The new venture is run by the wholly owned Domino Media Group, which keeps an office of 16 people several blocks from Conde Nast's Manhattan headquarters. Conde is among three investors with stakes in the new company. The remaining two are Domino Media Group founders -- Cliff Sirlin, Andy Appelbaum and Aaron Wallace -- and private investors.
Domino is a website first and foremost, but one accompanied by a quarterly print magazine sold only at newsstands, which have been sent 200,000 copies, and through the Domino site.
E-commerce will be the main revenue driver. Readers can buy products featured in the stories directly from the Domino site. Advertising in print and online will also play a part, according to Beth Brenner, chief revenue officer of Domino Media Group and the original publisher of Domino.
Michelle Adams is editor of the new Domino. She worked at the magazine from 2006 to 2007 before going on to introduce the digital shelter title Lonny.
"Domino was a brand I gave birth to and nurtured for four years," said Ms. Brenner, who left her publisher role at Traditional Home for the new Domino. "Working in a true startup environment with the current team is a dream to me. It feels so right."
Ad Age spoke with Ms. Brenner about the new venture, including its hope for native advertising and why it's not a part of Conde Nast. The conversation has been condensed and lightly edited.

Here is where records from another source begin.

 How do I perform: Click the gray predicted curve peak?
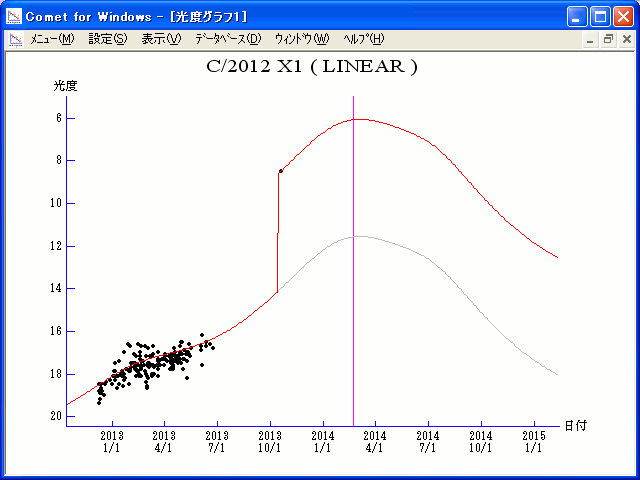tap(358, 236)
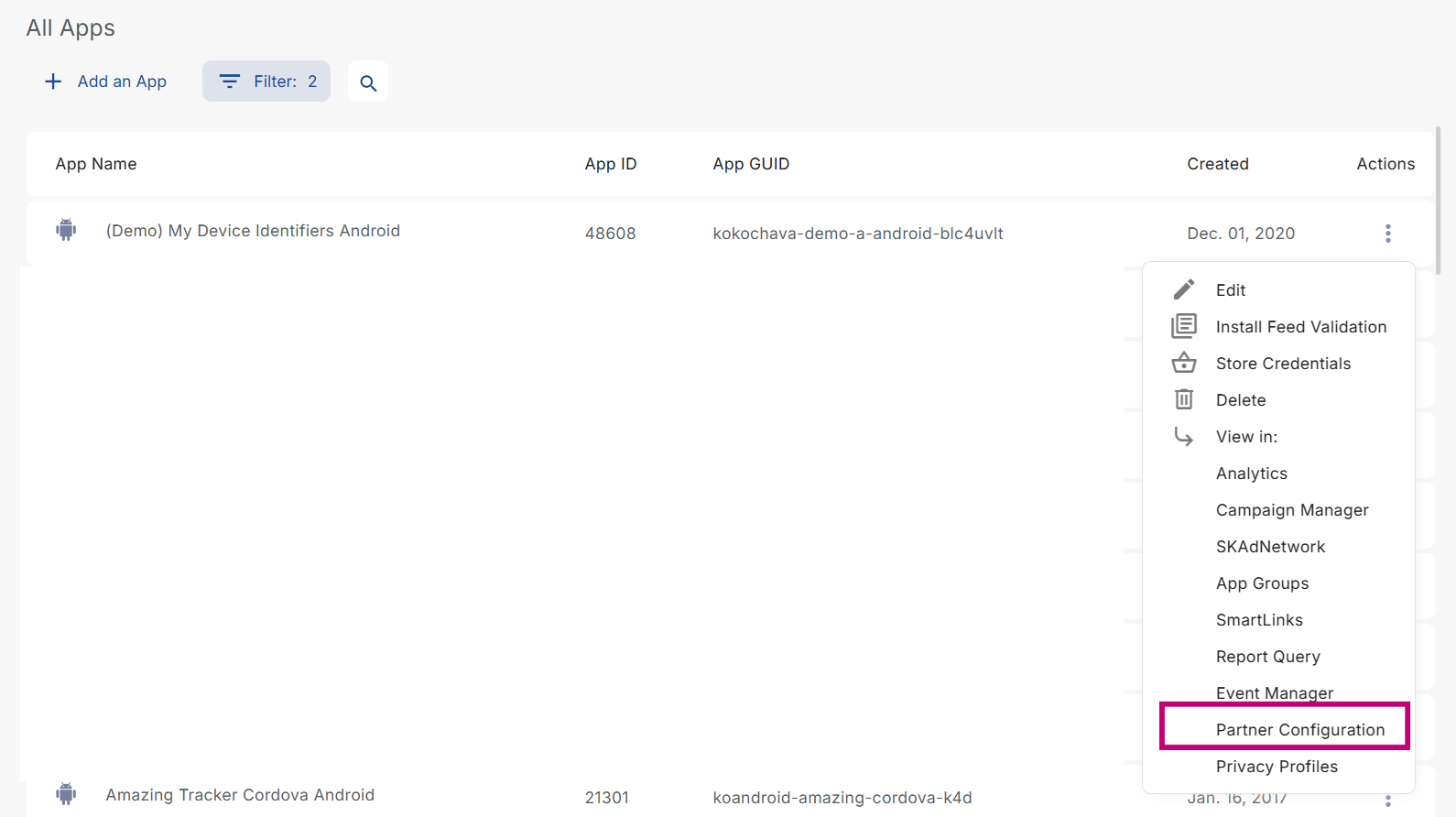Click the Store Credentials basket icon
Image resolution: width=1456 pixels, height=817 pixels.
pos(1183,363)
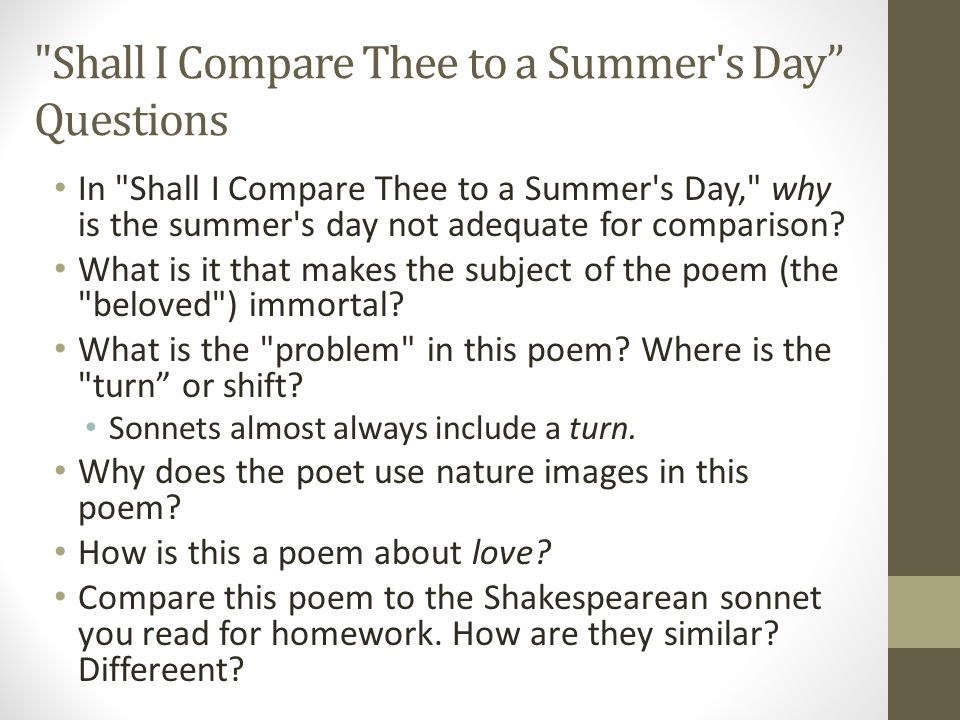Viewport: 960px width, 720px height.
Task: Click the italic word "love?"
Action: (x=512, y=552)
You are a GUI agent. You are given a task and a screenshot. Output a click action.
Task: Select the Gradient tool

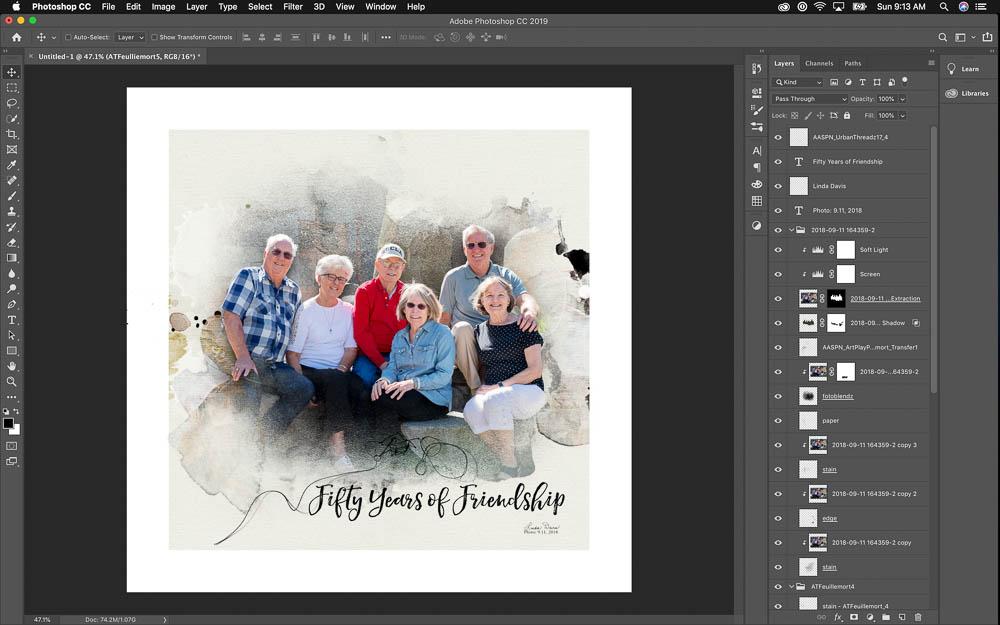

Advertising Age: Why isn't Domino redux a part of Conde Nast?
Beth Brenner: First of all, we had to build our own content management system. There was nothing out there that could be borrowed or bought and that took a very specific technology team. I think that these things inside large companies take months if not years to approve and build. There was the realization, I think, that this wasn't something that was going to happen inside the infrastructure of the company. And Conde Nast's own cost structure, if that were applied to it, would take a lot more time to be profitable. That was one of the difficulties the first time. As our founders like to say, if Conde Nast is a big cruise ship, we're a speedboat. We can move quickly and be nimble. We have a few people doing a lot of jobs, so the cost structure is much, much less.
Ad Age: How do you ensure that Domino.com doesn't become little more than a catalogue with better editorial?
Ms. Brenner: The formula really is editorial first. Content leads commerce, which is very different from the other models that get the merchandise first and build editorial around it in order to sell it. We create the stories first and then we tell you how to get them. Content leading commerce is a very important distinction.
Ad Age: How important is the actual print magazine to this model?
Ms. Brenner: It's vitally important. It is the branding tool, the mechanism by which we're able to bring the Domino brand back. The outpouring on social media saying thank goodness there's a print magazine has been unbelievable. The touch/feel quality, particularly with home decorating, is so important.
Ad Age: How big a role will advertising play for the magazine and website?
Ms. Brenner: I've been deluged with requests. In the next issue, we're looking to do about a 75/25 edit-to-ad ratio. We don't want to overpower people. If the demand is higher there will be more pages.
We didn't build any traditional banner advertising onto the site and that was by design. The conversations we're having are all around native advertising programs. At this time we have no plans to build banner advertising. Everything is native. Upon request we're crafting sponsored content opportunities and integrated programs across both the magazine and the website.
Ad Age: Did any of your former colleagues throw you a party to welcome you back?
Ms. Brenner: No, but a lot of my old friends have asked me to lunch. And I do have access to the building. I can go in there without having to sign in.